As with any "based on a true story" work of fiction, the reader is left wondering where reality ends and fiction begins.  I googled one character (Victor Chao, owner of the Marksmen Club and the Manhattan night club) and found him to be just as Kasper described him.  The prison where Kasper was held is an actual prison in Phnom Penh.  I'm sure other characters and events could be easily corroborated.  But I'm curious to know how true to life were the depictions of the events themselves.

Does this matter?  Novels frequently build stories around actual people and events without the story itself being true.  It probably doesn't matter, except that I felt like this would have been a better book had it been written as a non-fiction account of Kasper's imprisonment and events leading up to it.  The narrative is choppy as it shifts time frames.  I think it would read better as a non-fiction account rather than elaborating on events to dramatize them.

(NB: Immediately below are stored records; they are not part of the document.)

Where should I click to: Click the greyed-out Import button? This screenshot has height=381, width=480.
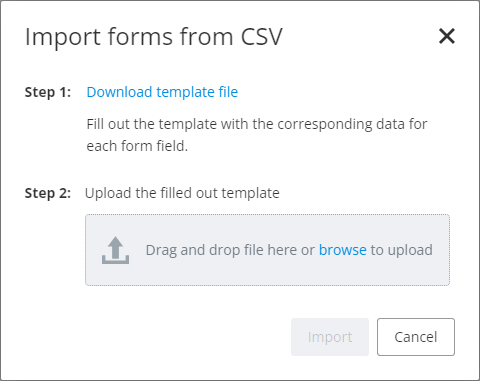[330, 337]
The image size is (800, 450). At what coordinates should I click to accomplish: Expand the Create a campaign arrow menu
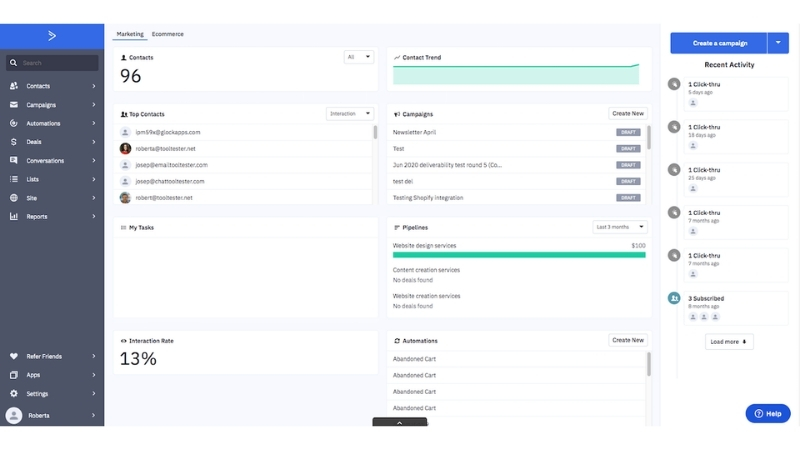[x=779, y=43]
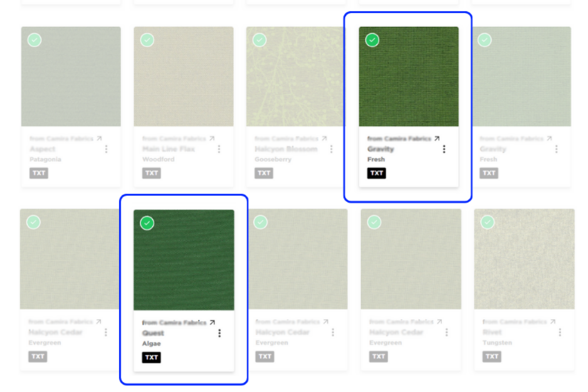Screen dimensions: 588x392
Task: Uncheck the green checkmark on Quest Algae swatch
Action: 147,223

Kasper clearly led an interesting life.  He is the type of character that you might think only exists in movies, but he and others like him are out there.  Supernotes gives a glimpse of what life is like for some of those who "in silence and far away from any spotlight, contribute to the security of the society we live in."  If you've watched spy movies, you'll see some of the same themes in Kasper's account.  It's no mistake that Supernotes has been optioned for a movie.  True, fictional, or somewhere in between, Kasper's story has all the drama, action, and intrigue that you expect in the life of a spy.

Thanks to NetGalley and the publisher for the complimentary electronic review copy!

2016 Reading Challenge: A book with a one-word title.